§ Description of the task
Write out the complete data exactly as written.

Stored records:
Start of Block
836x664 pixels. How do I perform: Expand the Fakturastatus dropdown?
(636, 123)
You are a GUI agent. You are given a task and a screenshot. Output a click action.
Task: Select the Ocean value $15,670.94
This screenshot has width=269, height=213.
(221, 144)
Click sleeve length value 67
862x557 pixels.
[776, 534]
End of Block
§ Response to this exercise
836x664 pixels. How do I perform: Expand the Fakturastatus dropdown?
(636, 123)
You are a GUI agent. You are given a task and a screenshot. Output a click action.
Task: Select the Ocean value $15,670.94
This screenshot has width=269, height=213.
(221, 144)
Click sleeve length value 67
862x557 pixels.
[776, 534]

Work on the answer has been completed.